____ Record excerpts

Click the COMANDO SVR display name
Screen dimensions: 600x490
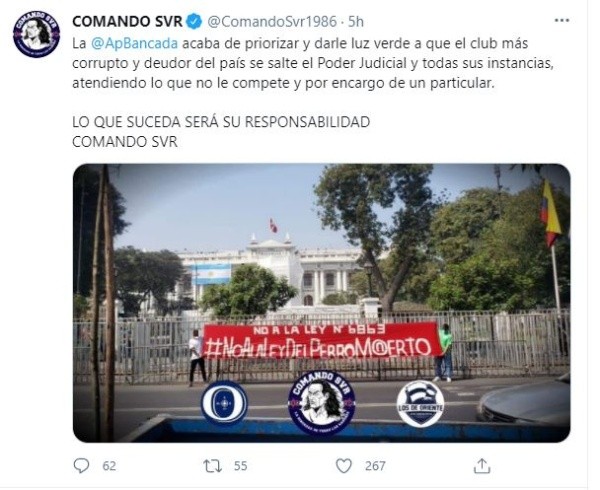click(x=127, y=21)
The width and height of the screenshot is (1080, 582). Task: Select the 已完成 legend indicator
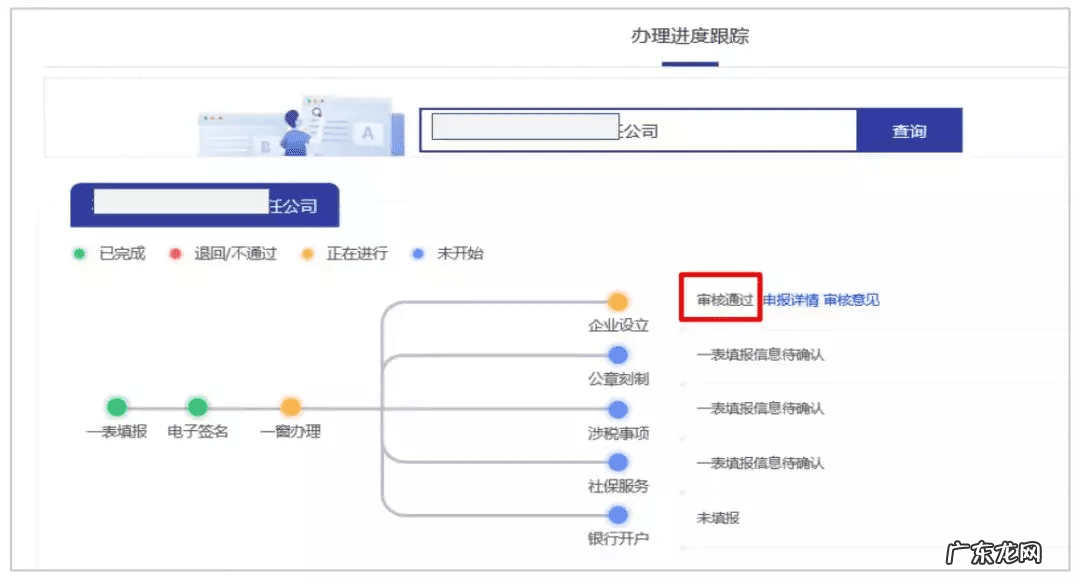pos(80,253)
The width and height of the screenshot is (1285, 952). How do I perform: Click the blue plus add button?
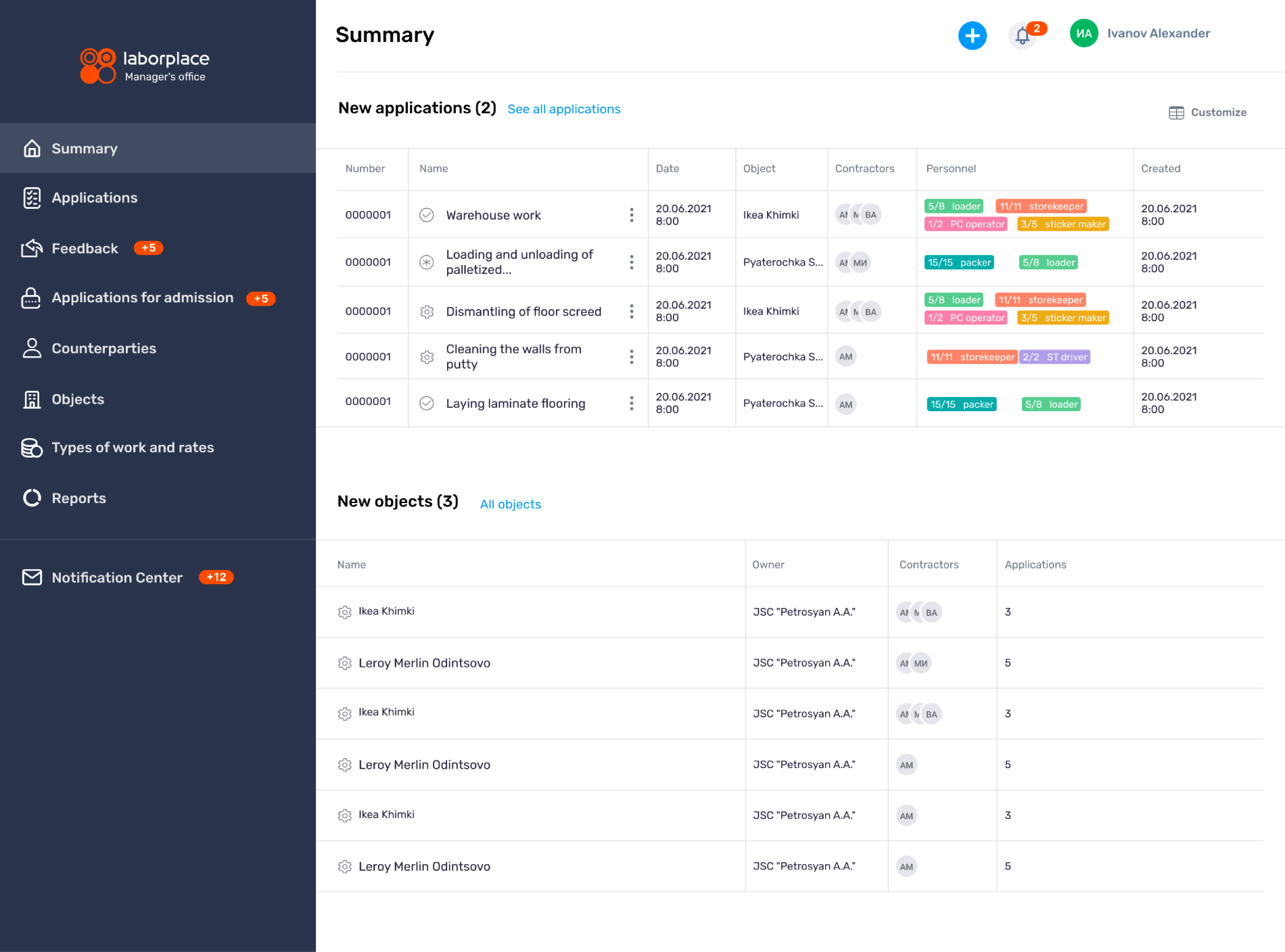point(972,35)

________

The task: Can you print the records from their very start through the line containing "pos(80,253)", both ends included, and omit the pictures?

Solution to this task:
Click the COMANDO SVR display name
Screen dimensions: 600x490
click(x=127, y=21)
The width and height of the screenshot is (1080, 582). Task: Select the 已完成 legend indicator
pos(80,253)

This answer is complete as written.